**Problem requirements**
Once you find the line containing "宿泊施設 (52, 167)" in the data below, copy it and each following line exactly, up to and including the line containing "Weiterlesen (35, 1248)", and nothing else.
(Beginning of Task inputs)
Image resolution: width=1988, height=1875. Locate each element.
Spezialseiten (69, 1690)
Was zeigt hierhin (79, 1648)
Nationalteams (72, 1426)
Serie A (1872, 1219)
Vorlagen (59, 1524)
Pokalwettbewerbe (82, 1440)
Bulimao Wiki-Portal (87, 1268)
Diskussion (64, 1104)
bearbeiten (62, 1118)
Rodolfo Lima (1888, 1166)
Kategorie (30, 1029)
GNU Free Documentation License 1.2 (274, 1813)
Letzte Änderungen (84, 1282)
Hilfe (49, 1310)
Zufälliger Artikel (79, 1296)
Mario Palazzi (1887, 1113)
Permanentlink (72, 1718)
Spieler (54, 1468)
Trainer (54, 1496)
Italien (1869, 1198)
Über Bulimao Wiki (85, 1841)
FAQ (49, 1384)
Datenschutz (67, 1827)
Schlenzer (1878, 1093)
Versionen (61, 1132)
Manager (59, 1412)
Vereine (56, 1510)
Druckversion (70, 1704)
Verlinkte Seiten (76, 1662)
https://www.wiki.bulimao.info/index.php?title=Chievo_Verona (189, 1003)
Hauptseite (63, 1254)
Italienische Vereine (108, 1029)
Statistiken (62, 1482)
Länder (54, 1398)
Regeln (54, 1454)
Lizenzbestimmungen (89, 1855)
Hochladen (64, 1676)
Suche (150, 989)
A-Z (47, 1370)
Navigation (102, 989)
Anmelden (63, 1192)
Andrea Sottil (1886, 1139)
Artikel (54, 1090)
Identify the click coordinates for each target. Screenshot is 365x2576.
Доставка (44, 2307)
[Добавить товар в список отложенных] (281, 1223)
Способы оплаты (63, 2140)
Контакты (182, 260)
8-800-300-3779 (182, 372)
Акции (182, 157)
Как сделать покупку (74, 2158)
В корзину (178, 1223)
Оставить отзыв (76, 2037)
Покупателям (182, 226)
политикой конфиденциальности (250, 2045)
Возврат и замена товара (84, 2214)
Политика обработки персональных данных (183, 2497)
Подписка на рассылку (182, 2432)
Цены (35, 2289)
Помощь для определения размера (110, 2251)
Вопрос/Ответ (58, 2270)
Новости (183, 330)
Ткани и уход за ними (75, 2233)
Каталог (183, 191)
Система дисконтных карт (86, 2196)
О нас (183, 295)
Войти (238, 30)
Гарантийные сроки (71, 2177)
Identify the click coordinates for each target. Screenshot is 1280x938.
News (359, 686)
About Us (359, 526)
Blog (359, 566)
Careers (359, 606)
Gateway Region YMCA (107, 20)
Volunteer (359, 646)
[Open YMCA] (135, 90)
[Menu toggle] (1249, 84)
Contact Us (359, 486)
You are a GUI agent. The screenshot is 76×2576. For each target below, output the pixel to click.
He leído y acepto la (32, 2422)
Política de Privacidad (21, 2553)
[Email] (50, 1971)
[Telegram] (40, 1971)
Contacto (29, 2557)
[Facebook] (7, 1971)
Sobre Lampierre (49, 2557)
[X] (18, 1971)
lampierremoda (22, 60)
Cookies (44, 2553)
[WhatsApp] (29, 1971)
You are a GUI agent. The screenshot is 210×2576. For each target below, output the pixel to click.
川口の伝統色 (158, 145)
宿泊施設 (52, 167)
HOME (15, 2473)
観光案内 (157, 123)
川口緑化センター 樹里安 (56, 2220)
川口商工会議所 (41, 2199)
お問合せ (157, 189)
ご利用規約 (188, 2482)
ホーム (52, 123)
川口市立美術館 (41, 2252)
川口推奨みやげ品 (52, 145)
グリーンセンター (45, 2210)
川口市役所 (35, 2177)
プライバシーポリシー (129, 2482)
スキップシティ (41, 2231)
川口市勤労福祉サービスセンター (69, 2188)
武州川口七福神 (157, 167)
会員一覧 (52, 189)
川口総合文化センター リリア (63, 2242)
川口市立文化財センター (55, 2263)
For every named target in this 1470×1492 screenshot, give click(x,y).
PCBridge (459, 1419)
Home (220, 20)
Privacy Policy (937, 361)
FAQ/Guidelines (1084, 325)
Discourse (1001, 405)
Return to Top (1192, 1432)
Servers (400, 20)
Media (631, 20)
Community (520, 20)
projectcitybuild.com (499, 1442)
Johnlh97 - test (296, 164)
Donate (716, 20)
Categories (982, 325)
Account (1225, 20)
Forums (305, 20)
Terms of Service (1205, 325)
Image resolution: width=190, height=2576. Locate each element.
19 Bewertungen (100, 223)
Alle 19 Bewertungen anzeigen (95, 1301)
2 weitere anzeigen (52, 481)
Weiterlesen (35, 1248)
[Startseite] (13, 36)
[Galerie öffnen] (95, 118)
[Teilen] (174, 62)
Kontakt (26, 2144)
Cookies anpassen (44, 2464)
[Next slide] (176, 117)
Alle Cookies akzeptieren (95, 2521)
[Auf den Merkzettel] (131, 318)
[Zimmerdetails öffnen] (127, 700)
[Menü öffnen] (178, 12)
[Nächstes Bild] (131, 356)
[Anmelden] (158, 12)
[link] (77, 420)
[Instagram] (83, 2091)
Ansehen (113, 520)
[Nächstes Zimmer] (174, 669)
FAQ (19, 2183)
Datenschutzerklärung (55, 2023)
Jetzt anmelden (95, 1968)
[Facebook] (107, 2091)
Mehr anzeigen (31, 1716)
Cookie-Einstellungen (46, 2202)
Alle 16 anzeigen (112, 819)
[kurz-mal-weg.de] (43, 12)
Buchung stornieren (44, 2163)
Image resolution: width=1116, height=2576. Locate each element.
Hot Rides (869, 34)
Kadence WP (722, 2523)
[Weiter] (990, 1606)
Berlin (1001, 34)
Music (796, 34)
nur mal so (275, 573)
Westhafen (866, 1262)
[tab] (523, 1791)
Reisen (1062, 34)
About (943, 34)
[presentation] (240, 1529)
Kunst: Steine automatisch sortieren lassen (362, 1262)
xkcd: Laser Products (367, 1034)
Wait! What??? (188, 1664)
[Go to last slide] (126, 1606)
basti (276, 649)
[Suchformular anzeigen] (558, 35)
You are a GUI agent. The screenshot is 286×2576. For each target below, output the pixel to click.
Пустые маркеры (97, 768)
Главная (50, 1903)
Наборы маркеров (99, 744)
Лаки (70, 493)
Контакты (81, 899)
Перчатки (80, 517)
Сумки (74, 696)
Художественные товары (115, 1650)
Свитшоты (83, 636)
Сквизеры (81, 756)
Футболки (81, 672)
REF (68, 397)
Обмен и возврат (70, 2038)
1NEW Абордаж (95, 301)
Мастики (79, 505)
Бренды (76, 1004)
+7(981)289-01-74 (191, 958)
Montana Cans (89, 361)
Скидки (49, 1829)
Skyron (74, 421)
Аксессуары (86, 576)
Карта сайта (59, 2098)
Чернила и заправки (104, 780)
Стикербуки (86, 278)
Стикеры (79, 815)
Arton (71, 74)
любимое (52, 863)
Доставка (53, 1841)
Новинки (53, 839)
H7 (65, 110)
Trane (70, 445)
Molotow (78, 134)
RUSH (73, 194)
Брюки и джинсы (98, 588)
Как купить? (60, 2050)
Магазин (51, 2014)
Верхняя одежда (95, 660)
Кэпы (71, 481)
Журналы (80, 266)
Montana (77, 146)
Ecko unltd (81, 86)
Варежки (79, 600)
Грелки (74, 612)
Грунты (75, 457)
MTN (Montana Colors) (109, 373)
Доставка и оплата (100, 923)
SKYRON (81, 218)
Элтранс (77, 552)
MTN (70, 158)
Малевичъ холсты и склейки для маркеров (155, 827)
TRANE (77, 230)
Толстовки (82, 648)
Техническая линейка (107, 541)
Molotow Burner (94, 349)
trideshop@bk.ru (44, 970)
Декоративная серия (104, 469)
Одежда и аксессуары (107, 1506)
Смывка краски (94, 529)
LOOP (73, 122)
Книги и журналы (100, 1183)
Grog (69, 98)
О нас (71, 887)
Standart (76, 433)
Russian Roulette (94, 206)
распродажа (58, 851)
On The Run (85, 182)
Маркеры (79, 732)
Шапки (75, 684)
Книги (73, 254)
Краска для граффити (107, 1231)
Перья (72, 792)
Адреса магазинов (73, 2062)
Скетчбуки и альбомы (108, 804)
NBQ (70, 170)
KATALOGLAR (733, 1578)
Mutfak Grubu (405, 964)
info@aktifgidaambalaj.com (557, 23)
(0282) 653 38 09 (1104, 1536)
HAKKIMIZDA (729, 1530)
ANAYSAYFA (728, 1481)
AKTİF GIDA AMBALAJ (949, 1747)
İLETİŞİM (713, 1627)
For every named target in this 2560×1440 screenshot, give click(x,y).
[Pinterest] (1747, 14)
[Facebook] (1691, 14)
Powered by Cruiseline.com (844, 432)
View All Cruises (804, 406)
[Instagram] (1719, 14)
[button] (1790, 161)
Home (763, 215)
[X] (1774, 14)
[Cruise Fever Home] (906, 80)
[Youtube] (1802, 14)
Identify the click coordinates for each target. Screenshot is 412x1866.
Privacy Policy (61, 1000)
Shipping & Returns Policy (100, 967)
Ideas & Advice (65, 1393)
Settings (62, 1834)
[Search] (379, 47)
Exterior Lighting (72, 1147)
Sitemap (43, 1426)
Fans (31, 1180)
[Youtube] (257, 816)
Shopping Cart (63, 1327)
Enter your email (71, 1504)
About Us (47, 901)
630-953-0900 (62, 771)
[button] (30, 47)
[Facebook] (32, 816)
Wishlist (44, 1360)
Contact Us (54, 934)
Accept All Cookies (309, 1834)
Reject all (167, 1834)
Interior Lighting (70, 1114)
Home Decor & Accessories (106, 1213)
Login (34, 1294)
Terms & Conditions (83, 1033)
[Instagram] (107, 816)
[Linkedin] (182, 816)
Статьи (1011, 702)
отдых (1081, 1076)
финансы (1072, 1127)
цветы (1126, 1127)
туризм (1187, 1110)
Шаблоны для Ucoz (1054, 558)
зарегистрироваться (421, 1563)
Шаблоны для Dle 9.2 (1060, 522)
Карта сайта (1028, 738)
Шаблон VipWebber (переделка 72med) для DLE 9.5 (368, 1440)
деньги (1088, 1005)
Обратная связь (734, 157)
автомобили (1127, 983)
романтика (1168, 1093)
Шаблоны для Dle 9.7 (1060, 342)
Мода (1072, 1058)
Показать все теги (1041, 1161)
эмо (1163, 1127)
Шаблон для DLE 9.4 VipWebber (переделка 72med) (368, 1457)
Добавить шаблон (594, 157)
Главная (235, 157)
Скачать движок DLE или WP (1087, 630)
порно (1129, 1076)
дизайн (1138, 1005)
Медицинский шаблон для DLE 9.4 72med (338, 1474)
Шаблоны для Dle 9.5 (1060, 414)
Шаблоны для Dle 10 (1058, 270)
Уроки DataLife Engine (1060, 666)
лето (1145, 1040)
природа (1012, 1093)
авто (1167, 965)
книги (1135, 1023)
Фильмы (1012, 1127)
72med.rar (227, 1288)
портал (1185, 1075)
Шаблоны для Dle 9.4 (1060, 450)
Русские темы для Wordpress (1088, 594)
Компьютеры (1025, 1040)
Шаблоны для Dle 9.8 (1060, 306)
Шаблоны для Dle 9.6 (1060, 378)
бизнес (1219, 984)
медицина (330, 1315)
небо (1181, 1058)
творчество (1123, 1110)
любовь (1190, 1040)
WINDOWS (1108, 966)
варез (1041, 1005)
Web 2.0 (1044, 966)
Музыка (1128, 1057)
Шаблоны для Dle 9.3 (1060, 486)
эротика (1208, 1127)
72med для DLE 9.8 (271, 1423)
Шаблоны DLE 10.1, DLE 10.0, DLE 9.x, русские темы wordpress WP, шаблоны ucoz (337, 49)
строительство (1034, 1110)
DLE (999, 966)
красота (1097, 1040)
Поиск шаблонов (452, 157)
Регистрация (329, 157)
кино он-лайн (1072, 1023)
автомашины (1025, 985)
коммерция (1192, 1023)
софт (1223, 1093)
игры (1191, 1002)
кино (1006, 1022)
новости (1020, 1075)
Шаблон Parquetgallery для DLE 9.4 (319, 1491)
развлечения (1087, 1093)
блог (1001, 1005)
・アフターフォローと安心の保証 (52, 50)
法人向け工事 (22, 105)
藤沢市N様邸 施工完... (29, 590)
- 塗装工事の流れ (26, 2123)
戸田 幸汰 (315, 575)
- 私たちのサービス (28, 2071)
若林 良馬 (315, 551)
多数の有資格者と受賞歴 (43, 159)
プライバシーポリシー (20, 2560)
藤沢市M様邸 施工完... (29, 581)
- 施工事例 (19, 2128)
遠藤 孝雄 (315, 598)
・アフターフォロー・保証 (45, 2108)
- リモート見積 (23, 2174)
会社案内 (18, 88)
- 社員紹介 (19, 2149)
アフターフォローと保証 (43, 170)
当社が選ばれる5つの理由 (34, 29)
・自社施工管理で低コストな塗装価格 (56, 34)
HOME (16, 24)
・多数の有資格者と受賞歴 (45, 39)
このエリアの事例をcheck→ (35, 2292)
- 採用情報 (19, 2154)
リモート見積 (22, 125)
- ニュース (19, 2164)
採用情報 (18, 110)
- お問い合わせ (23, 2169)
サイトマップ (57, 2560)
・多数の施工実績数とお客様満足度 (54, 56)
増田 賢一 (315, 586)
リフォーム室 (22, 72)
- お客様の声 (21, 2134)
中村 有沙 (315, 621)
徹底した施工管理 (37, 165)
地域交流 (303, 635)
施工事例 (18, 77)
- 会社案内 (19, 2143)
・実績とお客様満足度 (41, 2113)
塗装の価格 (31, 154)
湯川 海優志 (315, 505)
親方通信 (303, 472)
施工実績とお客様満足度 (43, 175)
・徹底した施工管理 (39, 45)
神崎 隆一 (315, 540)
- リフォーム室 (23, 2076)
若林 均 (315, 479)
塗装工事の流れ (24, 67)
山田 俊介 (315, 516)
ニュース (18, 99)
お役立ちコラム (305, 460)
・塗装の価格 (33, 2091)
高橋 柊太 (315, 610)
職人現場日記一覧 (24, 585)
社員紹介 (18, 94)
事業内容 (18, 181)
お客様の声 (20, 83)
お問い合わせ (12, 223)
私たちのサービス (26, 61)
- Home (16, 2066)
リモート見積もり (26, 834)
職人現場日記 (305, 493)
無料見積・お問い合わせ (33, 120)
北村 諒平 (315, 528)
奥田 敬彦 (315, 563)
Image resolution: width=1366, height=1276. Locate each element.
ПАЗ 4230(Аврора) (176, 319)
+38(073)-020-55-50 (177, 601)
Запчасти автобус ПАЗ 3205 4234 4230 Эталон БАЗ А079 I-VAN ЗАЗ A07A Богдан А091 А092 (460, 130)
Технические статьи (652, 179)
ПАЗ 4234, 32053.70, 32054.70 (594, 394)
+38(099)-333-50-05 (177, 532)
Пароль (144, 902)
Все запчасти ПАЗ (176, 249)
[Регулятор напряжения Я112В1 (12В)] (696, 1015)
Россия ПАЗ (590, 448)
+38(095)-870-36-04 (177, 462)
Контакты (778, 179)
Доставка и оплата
(End of Task inputs)
**Result of this task**
宿泊施設 (52, 167)
HOME (15, 2473)
観光案内 (157, 123)
川口緑化センター 樹里安 (56, 2220)
川口商工会議所 (41, 2199)
お問合せ (157, 189)
ご利用規約 (188, 2482)
ホーム (52, 123)
川口市立美術館 (41, 2252)
川口推奨みやげ品 (52, 145)
グリーンセンター (45, 2210)
川口市役所 (35, 2177)
プライバシーポリシー (129, 2482)
スキップシティ (41, 2231)
川口市勤労福祉サービスセンター (69, 2188)
武州川口七福神 (157, 167)
会員一覧 (52, 189)
川口総合文化センター リリア (63, 2242)
川口市立文化財センター (55, 2263)
For every named target in this 1470×1492 screenshot, give click(x,y).
PCBridge (459, 1419)
Home (220, 20)
Privacy Policy (937, 361)
FAQ/Guidelines (1084, 325)
Discourse (1001, 405)
Return to Top (1192, 1432)
Servers (400, 20)
Media (631, 20)
Community (520, 20)
projectcitybuild.com (499, 1442)
Johnlh97 - test (296, 164)
Donate (716, 20)
Categories (982, 325)
Account (1225, 20)
Forums (305, 20)
Terms of Service (1205, 325)
Image resolution: width=190, height=2576. Locate each element.
19 Bewertungen (100, 223)
Alle 19 Bewertungen anzeigen (95, 1301)
2 weitere anzeigen (52, 481)
Weiterlesen (35, 1248)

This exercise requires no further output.